President Barack Obama touted natural gas use in his Democratic National Convention speech last night. And that’s something of an about-face from four years ago.
When Obama ran for office in 2008, green energy was a major part of his platform. He pledged to create 5 million jobs by broadening America’s reliance on solar, wind and other alternative-energy sources. A record $90 billion of his 2009 stimulus plan was spent on clean energy. Fossil fuels – and all the unsavory carbon emissions they produce – would soon become a thing of the past, he vowed.
Now a fossil fuel has become a major part of his re-election platform.
In case you missed it, here is exactly what President Obama said last night:
“We’re offering a better path, a future where we keep investing in wind and solar and clean coal; where farmers and scientists harness new biofuels to power our cars and trucks; where construction workers build homes and factories that waste less energy; where — where we develop a hundred year supply of natural gas that’s right beneath our feet.
“If you choose this path, we can cut our oil imports in half by 2020 and support more than 600,000 new jobs in natural gas alone.”

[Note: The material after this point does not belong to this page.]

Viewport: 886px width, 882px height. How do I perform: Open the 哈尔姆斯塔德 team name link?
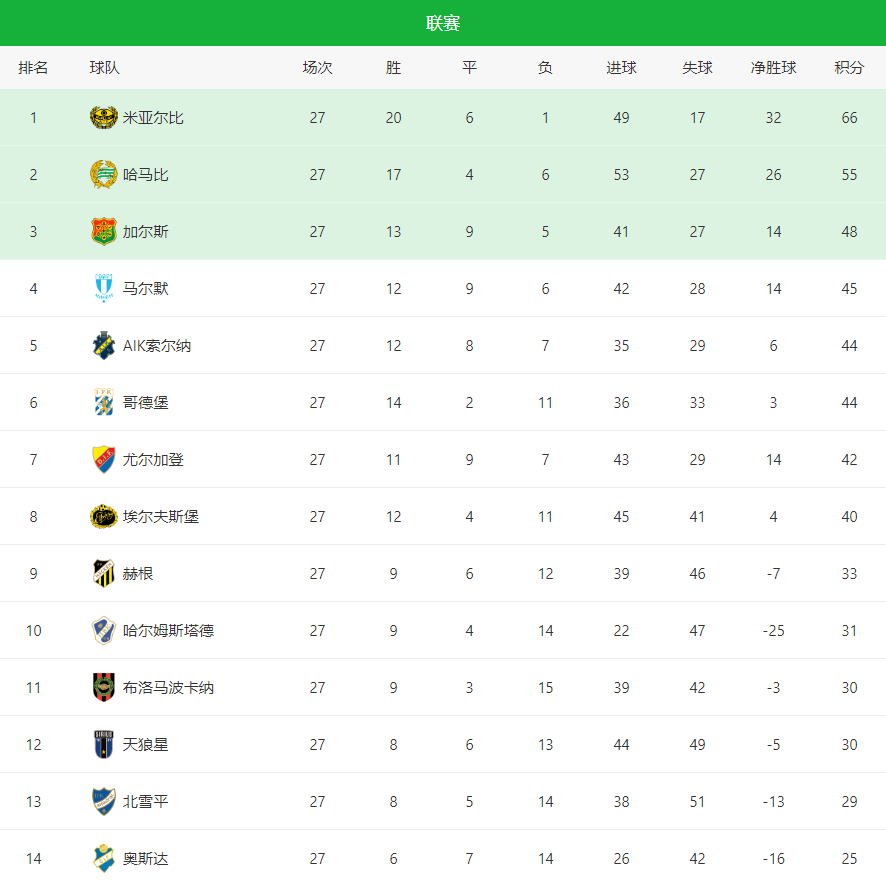coord(168,631)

Whether this qualifies as a true policy change is debatable. After all, Obama is still pushing solar and wind as alternatives to foreign oil. So perhaps the president’s recent natural gas push is more a shift in focus than a change in energy policy.
But that’s beside the point.
The point is – Obama is now making natural gas a top priority. His opponent in the upcoming election, Mitt Romney, is also a big natural gas fan. While the plan Romney outlined last month is more fossil fuel reliant than President Obama’s, it does aim to greatly increase natural gas production so that North America can achieve energy independence by 2020.
So Romney and Obama are both heavily promoting natural gas usage. That means that regardless of how November’s election turns out, natural gas will benefit – at least if the winner actually sticks to his word.
It’s yet another reason to invest in natural gas now.
We’ve been touting natural gas for months, saying it was time to buy when prices for the fossil fuel hit a 10-year low back in April. Since then, natural gas has started to make a quiet comeback.
Now both presidential candidates are vowing to increase America’s natural gas usage in the coming years. And that can only be good news if you’re a nat-gas investor. The more we rely on the fossil fuel, the more expensive it will become.
Better get in on natural gas now before it’s too late – or before Obama changes his mind again.